$1B boost to TMF draws support from Senate Democrats

The lawmakers are asking the Appropriations Committee to consider adding $1 billion in TMF funding in the forthcoming coronavirus relief package.
Chris Van Hollen
Sen. Chris Van Hollen, D-Md. (April Brady / Project on Middle East Democracy)

A group of Senate Democrats is the latest to appeal for a major boost Technology Modernization Fund appropriations to help agencies modernize antiquated tech that’s stuck out like a sore thumb during the pandemic.

Led by Sen. Chris Van Hollen of Maryland, the group of six senators penned a letter to Appropriations Committee leaders asking for $1 billion in TMF funding in the forthcoming coronavirus relief package, currently being negotiated on Capitol Hill. Some prominent Republicans have been skeptical of the fund, and its annual appropriation is $150 million for fiscal 2020.

The TMF was created as a central pot of appropriations that agencies can apply for to fund impactful modernization projects under the stipulation that they’ll pay it back within five years. The letter cites the TMF as a lever federal agencies can use to have a quick and meaningful impact in modernizing systems that need it the most.

“The federal COVID-19 response has dramatically exposed the failures of outdated, legacy federal IT systems and shone a light on the need for agencies to more quickly modernize their networks,” says the letter, also signed by Virginia’s Mark Warner, California’s Dianne Feinstein, Oregon’s Ron Wyden, Pennsylvania’s Bob Casey and New Jersey’s Corey Booker.


It continues: “Congress authorized the TMF specifically to rapidly advance projects that can have an impact quickly, subject to oversight of a board of experts and specific criteria. We should provide a major funding allocation to the TMF now for projects that will provide the bandwidth, security, and functionality needed to make teleworking federal workers just as productive at home as in the office, and for other urgent COVID-19 response needs such as scaling claims processing systems, improving the security of citizen information, enhancing fraud prevention, and addressing long-delayed and well documented enterprise legacy IT systems modernizations.”

It comes a week after House Democrats issued a similar letter to their chamber’s leadership.
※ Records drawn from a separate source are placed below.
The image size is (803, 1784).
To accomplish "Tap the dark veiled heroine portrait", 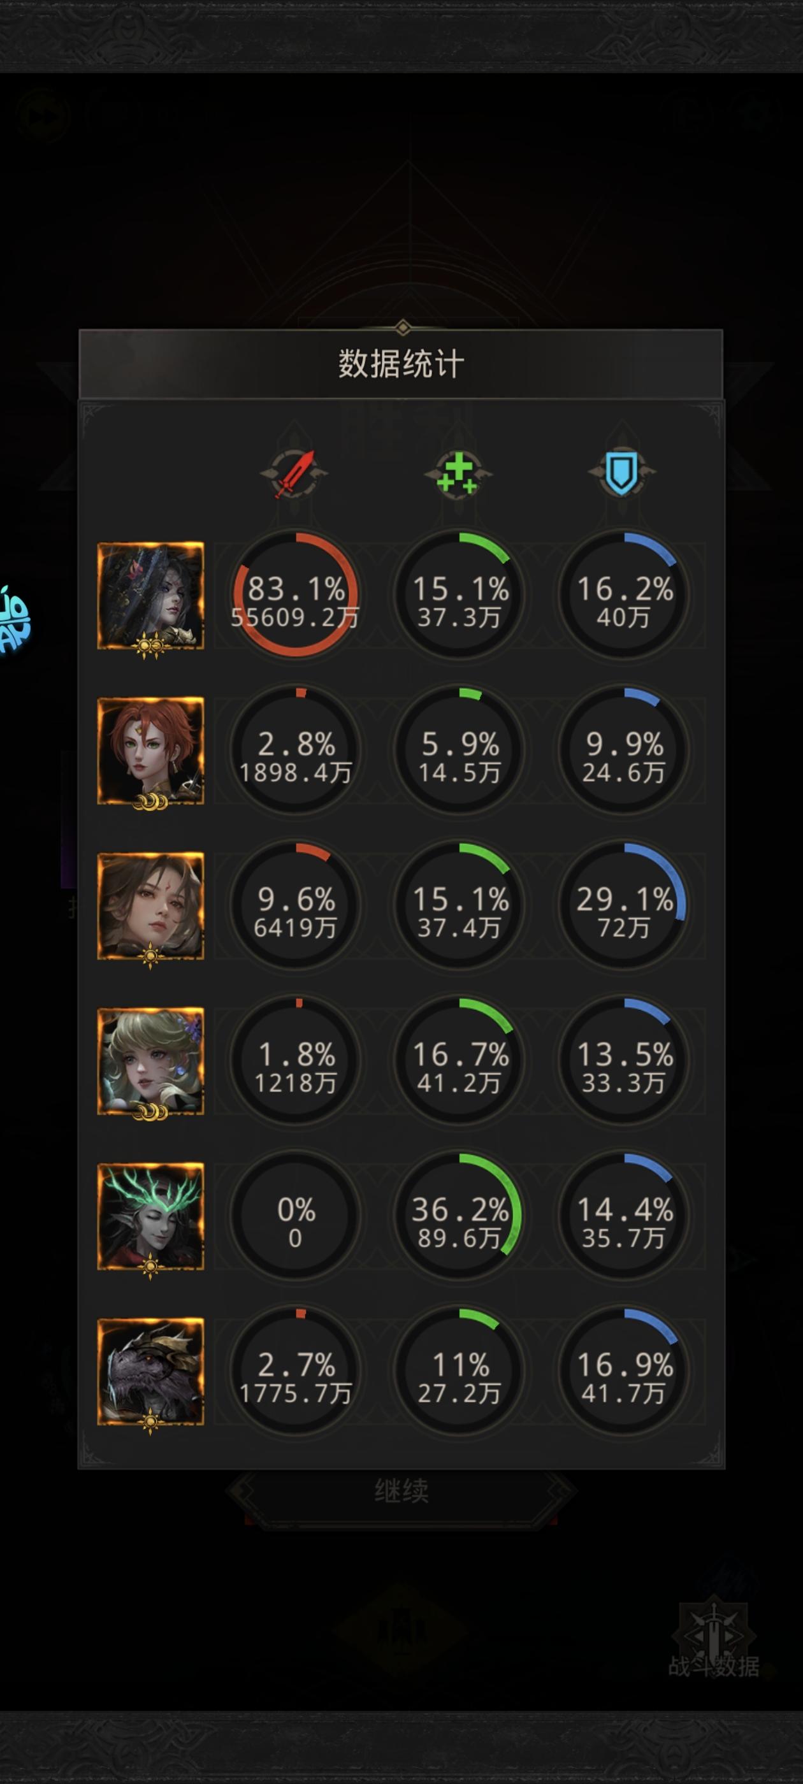I will tap(150, 596).
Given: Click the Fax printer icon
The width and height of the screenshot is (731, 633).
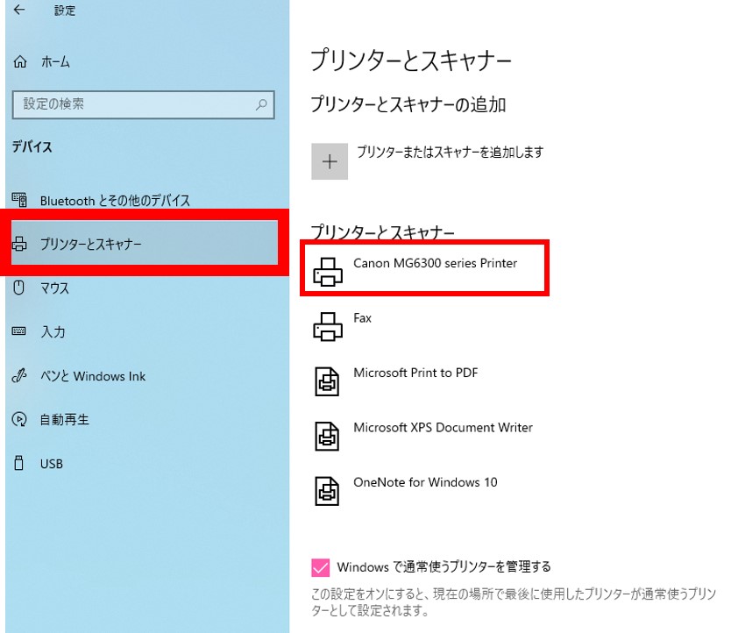Looking at the screenshot, I should click(328, 326).
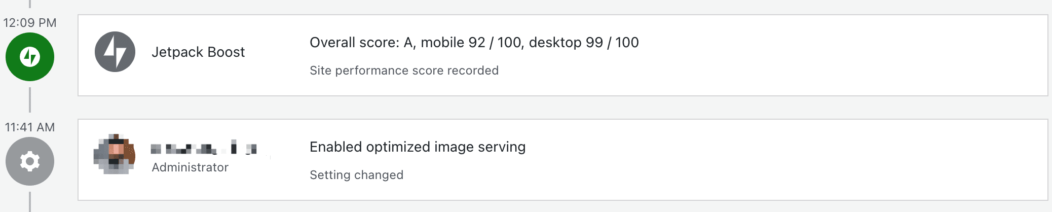Screen dimensions: 1052x212
Task: Click the blurred administrator username
Action: pos(204,148)
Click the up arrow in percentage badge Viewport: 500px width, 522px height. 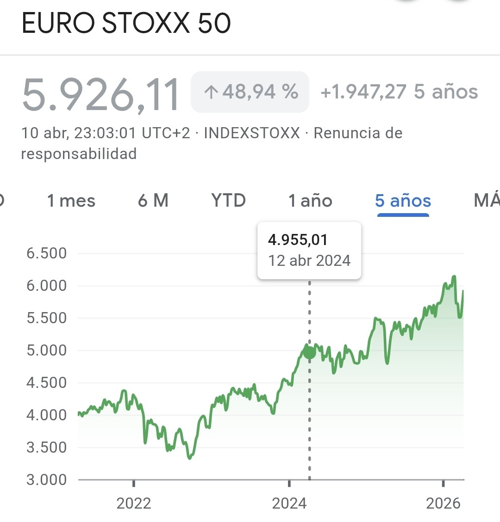click(x=211, y=92)
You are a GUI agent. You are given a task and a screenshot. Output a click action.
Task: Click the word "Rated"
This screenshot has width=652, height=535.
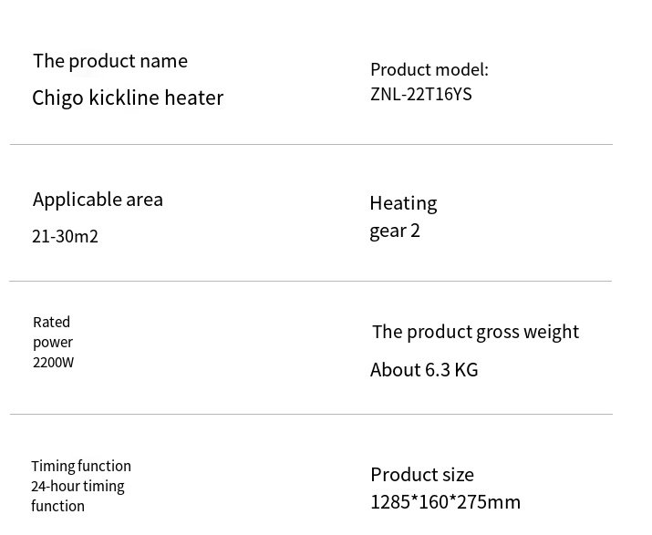[51, 323]

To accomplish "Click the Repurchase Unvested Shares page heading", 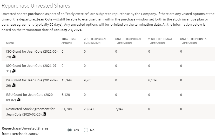I will pyautogui.click(x=36, y=6).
The House has been the far more bullish of the two chambers about injecting more than $1 billion into the TMF. It included $1 billion for the TMF in its HEROES Act, passed in May, and fell short in proposing $3 billion for the fund in its original coronavirus relief deal back in March.

“As you are aware, the HEROES Act, passed by the House of Representatives on May 15, 2020, included $1 billion for the TMF, to remain available until the end of Fiscal Year 2022,” says the Senate letter. “We urge you to include the same level of funding for TMF in the next COVID-19 supplemental spending bill to help address technology and related risks identified during the ongoing COVID-19 response.”

Democrats and Republicans have struggled to see eye-to-eye on the relief bill as the week comes to a close. In particular, they can’t come to an agreement on the level at which to fund weekly unemployment benefits, which otherwise expire Friday.